When Green Day entered Hyde Street Studios in San Francisco to begin work on the successor to Dookie, they were a band in a state of discombobulation. The tour in support of their all-conquering
third album had begun at the Cattle Club in Sacramento and ended 10 months later with a performance at a charity concert at New York’s Madison Square Garden. At that show Billie Joe played the encore naked, atop a bill that also included Jon Bon Jovi. Clearly, things had changed for the band. In fact, the only thing that had not changed was Green Day themselves. The trio’s response to these alien and altered circumstances was to circle their wagons, and to turn inward.

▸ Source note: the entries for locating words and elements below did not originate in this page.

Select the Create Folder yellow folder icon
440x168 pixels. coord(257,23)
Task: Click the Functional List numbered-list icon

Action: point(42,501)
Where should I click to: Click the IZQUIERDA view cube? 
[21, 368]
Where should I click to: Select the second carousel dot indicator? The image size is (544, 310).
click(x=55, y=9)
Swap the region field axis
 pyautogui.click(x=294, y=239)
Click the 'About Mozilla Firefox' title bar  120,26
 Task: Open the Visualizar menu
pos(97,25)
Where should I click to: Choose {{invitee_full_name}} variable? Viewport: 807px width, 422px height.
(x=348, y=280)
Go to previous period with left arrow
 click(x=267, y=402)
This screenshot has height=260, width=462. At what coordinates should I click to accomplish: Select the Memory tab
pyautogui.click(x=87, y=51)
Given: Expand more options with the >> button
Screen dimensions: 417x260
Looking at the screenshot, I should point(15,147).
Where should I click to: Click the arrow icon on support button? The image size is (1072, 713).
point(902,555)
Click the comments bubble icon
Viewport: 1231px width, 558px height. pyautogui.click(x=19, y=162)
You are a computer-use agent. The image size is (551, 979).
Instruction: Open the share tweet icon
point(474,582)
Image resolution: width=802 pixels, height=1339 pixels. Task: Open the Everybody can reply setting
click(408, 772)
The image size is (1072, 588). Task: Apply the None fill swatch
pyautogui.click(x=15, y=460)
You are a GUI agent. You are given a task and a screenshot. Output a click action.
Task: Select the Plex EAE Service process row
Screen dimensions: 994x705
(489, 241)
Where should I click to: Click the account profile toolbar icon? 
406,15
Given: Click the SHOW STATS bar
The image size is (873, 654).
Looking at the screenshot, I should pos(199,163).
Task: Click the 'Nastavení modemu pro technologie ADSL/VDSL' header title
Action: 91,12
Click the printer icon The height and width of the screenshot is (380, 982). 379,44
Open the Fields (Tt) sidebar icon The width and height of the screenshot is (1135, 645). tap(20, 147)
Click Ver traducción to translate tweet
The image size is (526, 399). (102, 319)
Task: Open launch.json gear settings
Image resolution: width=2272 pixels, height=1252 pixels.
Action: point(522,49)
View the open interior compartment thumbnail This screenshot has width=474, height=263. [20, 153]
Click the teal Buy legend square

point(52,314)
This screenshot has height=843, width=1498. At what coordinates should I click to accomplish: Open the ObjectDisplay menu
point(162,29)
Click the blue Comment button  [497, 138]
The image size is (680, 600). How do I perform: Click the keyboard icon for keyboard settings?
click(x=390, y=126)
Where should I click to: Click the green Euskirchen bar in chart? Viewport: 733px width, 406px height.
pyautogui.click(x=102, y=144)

The result, Insomniac, is the album on which its creators lost their baby teeth. A master class in buzzsaw efficiency, the songs are so economical, not to mention harsh, that the removal of even a single chord would cause each composition to collapse in on itself. ‘You better swallow your pride, or you’re gonna choke on it’, goes the chorus to the relentless No Pride; the narrator of Brain Stew is ‘fucked up and spun out’ in his room, and every character on Stuart And The Ave. is ‘all fucked up’. The songs are given extra heft by a thicker guitar sound designed by Bob Bradshaw at Custom Audio Electronics. The effort Tré Cool invested in recording the opening instrumental section to the propulsive and peerless Panic Song saw the drummer tear the calluses on his hand and to slump, spent, against a wall between takes.
“I really admired him for putting himself through that,” says Rob Cavallo, Insomniac’s producer, remembering the musician’s hands as being “a bloody mess”.
“I felt at the time that there was a real urgency to what we were doing,” remembers Mike Dirnt. “There was a real urgency to stake our claim and say, ‘No, we belong here.’ It was really important to us to make sure people knew that we weren’t just a flash in the pan.”